FedEx Corporation is a $20 billion market leader in transportation, information, and logistics solutions, providing strategic direction to six main operating companies. These are FedEx Express, FedEx Ground, FedEx Freight, FedEx Custom Critical, FedEx Trade Networks, and FedEx Services.

Prior to the purchase of the Ground, Freight, and other non-express-based services, Federal Express had reorganized all of its major indirect spend in

information technology, aircraft, facilities/business services, vehicles/fuel/ground service equipment, and supply chain logistics groups under the Strategic Sourcing and Supply group, led by Edith Kelly-Green. After the purchase of these different businesses, the supply management function was reorganized into a Center-led supply chain management (SCM) sourcing model. (“Center” refers to a Center of Excellence that focuses on centralizing sourcing strategy teams.) Over the last two years, FedEx Supply Chain Management has been focusing on leveraging sourcing and contracting for all of the FedEx family of companies. For office supplies, instead of having each company run a contract, SCM has a single corporate contract for all of the negotiation effort that allows for different transactional approaches. It has been a gradual migration to a centralized view of how procurement happens. It is central for the larger spend areas and different policy requirements.

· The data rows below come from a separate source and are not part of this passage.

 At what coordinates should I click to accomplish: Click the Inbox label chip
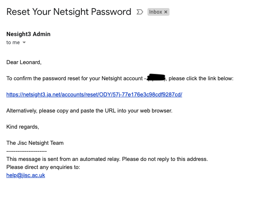point(156,12)
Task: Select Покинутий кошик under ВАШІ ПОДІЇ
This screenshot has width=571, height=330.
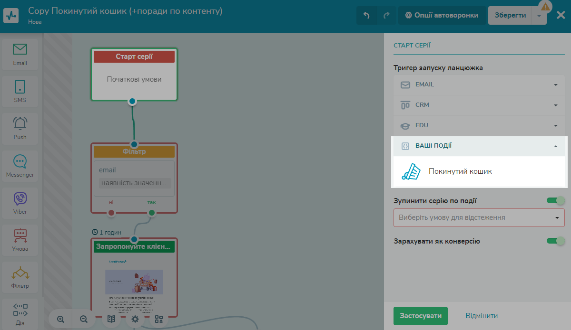Action: (x=460, y=171)
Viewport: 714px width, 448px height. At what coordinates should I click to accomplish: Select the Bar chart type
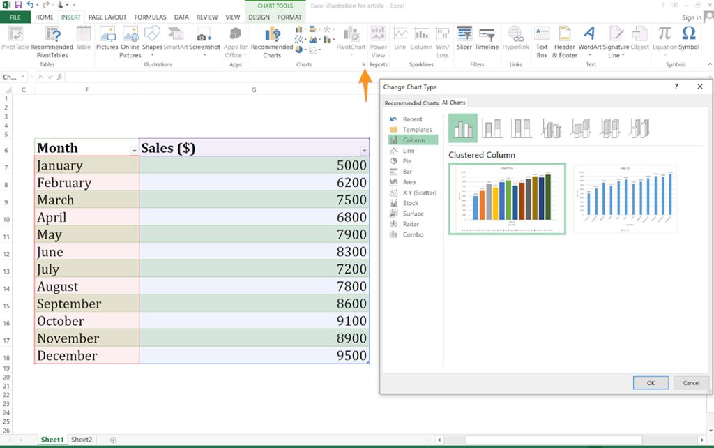point(409,171)
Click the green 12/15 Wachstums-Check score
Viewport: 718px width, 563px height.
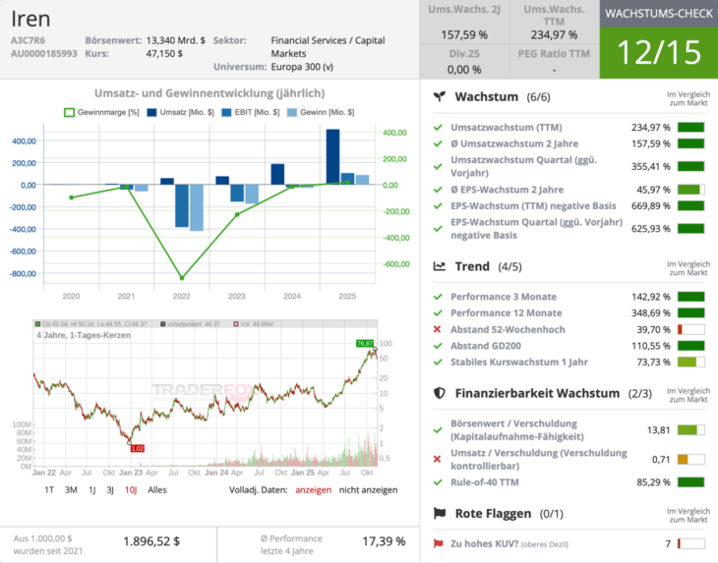[658, 52]
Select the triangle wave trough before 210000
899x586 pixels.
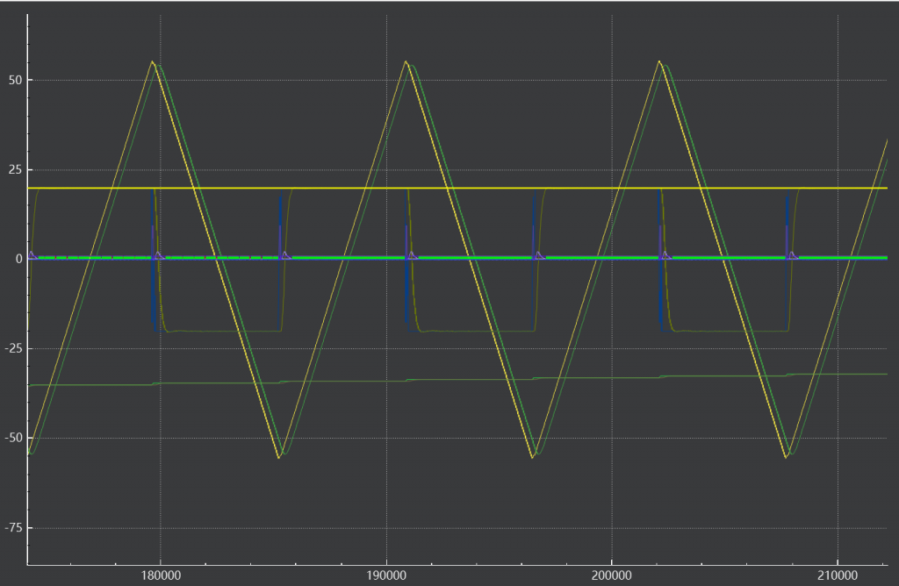tap(786, 456)
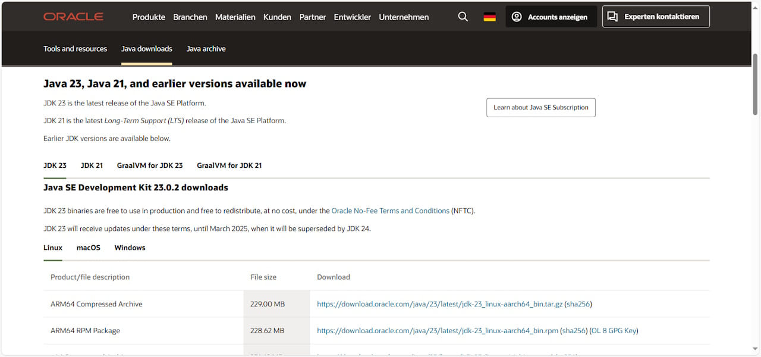The height and width of the screenshot is (357, 761).
Task: Click the Oracle logo
Action: 73,17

FedEx established a seven-step sourcing process

Step 1: A user provides a requisition for an item. When the user provides the requisition, the sourcing specialist or team must establish whether it is worth putting a strategy around it. This is typically done using a return-on-investment criterion: Is the spend large enough to put a significant amount of time into sourcing the product through a full-blown supplier evaluation? For example, if the requisition is for something that turns out to be a $200,000 per year spend, the payback on it may not be worth the resources required to do a full supplier evaluation and selection process. However, if the spend is large enough, the team will conduct an assessment of the category that profiles that industry and commodity. This assessment involves researching the nature of existing purchasing activity: How much is it, who is it with, and what are the issues with existing suppliers? If it is not large enough, the user may be directed to a simple purchase order and invoice through the Ariba system.

Step 2: Assuming a large spend, based on research conducted in Step 1, the team goes into a process to select the sourcing strategy, in essence taking all of the information it has and deciding how it will approach that marketplace. Is a request for proposal appropriate? Does it need to maintain existing relationships or revisit negotiation and develop a strategy regarding the sourcing strategy?

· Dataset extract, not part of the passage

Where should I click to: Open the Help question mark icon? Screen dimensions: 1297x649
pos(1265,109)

Step 3: Assuming it is going beyond a negotiation, the team must conduct in-depth research with suppliers in that area, including qualification of the suppliers. Can the suppliers satisfy user requirements, service aspects, and so on? The end goal is to develop a list of suppliers to send RFPs to. The team conducts a supplier portfolio analysis.

Step 4: Another phase of this implementation pass is to revisit this strategy and have the team take another look at it. Has it uncovered something that will cause it to change negotiation? The team develops a strategy for negotiation; does it want to use a reverse auction or use a conventional RFP, as well as criteria for supplier evaluation? Is this still something it wants to do? If so, it proceeds with the RFP to the selected suppliers.

Step 5: After receiving RFPs, the team conducts the supplier selection and negotiation process.

Step 6: Once the team has made the selection, it needs to do the integration. This is done by applying the Ariba toolset with the supplier and identifying integration conflicts to be resolved to make the contract workable.

Step 7: The final stage in this process is to benchmark the supply market by monitoring the supplier(s) through the FedEx Supplier Scorecard system.